As a definition, this does not help matters much, even when illumined by the fact that both Perfectionism and Transcendentalism, as applied to the conduct of life, led up to socialism—the Oneida Community and Brook Farm. The passage just quoted, however, does bear upon the charge of fanaticism already brought by Elizur Wright against Mr. Garrison. No one has accused Dr. Channing of being a fanatic because he gave the initial1 impulse to the Brook Farm experiment. Nobody saw fanaticism in that portion of his letter to the abolitionists in which he said: ‘The liberation of three millions of2 slaves is indeed a noble object; but a greater work is the diffusion of principles by which every yoke is to be broken, every government to be regenerated, and a liberty more precious than civil or political is to be secured to the world.’ This, coming a week after Mr. Garrison's prospectus, sounds like a plagiarism, or, regarded as (what it was meant to be) an exhortation and a rebuke, like a jest. So does the patronizing repetition of the idea a few periods later:

I am not discouraged by the fact that this great truth3 [‘the unutterable worth of every human being’] has been espoused most earnestly by a party which numbers in its ranks few great names. . . . The less prosperous classes furnish the world with its reformers and martyrs. These, however, from imperfect culture, are apt to narrow themselves to one idea,4 to fasten their eyes on a single evil, to lose the balance of their minds, to kindle with a feverish enthusiasm. Let such remember that no man should take on himself the office of a reformer whose zeal in a particular cause is not tempered by extensive sympathies and universal love.5

1 Atlantic Monthly, Oct., 1883, p. 534.

2 Lib. 7.206.

3 Lib. 6.206.

4 At this very moment (Dec. 21, 1837) the Quaker Charles Marriott was writing from Hudson, N. Y., to Mr. Garrison: ‘We are sorry to hear of the indisposition of our dear sisters Grimke at our kind friend Samuel Philbrick's. They have sown much good seed on other subjects besides abolition. The charge that abolitionists are persons of but one idea is pretty well passed off’ (Ms.)
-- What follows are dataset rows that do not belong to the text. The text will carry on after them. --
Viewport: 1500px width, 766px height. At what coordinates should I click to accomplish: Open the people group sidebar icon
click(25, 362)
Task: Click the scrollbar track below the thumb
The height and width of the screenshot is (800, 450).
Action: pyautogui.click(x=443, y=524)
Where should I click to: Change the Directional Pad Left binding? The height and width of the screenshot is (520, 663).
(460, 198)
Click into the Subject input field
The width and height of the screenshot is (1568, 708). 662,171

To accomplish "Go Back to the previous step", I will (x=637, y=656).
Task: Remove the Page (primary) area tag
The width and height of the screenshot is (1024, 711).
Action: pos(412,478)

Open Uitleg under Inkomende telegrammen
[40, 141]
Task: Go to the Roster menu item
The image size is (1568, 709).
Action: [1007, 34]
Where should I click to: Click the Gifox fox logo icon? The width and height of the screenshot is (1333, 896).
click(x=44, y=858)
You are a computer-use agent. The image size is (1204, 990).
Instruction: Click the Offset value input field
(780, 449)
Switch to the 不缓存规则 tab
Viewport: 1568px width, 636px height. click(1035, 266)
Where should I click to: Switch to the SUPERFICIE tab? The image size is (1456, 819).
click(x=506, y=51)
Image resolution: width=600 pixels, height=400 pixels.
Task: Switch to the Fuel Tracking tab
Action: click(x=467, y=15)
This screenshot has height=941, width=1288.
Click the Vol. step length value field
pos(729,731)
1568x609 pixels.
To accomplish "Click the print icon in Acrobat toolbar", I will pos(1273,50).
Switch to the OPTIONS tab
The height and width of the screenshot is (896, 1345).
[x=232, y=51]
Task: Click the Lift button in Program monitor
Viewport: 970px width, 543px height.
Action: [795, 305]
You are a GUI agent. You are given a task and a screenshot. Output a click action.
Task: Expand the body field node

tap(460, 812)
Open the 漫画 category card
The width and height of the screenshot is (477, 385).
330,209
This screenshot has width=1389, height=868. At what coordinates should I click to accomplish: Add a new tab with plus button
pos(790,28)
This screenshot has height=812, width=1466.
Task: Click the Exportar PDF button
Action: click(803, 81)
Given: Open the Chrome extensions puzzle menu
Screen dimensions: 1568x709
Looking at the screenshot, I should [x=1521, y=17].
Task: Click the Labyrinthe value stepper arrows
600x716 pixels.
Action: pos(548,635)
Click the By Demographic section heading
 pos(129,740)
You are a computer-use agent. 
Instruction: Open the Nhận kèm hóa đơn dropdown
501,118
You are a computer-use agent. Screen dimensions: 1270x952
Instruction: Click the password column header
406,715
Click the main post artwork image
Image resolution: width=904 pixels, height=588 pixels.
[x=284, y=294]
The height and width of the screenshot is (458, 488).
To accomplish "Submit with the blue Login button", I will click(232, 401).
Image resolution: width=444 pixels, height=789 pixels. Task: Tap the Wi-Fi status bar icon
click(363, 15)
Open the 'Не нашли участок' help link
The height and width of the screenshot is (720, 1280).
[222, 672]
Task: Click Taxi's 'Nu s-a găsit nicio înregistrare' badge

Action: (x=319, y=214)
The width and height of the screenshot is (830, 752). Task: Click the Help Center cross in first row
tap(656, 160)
5 Compare Pollen's letter to Channing, Jan. 12, 1837, commending the Grimkes, who ‘devote themselves entirely to the great work of universal emancipation. . . . They are free from the prejudices of those abolitionists who think that the cause can be promoted only in their way; their views of social reform extend far beyond the grossest form of servitude as it exists at the South’ ( “ Life of Chas. Follen,” p. 430).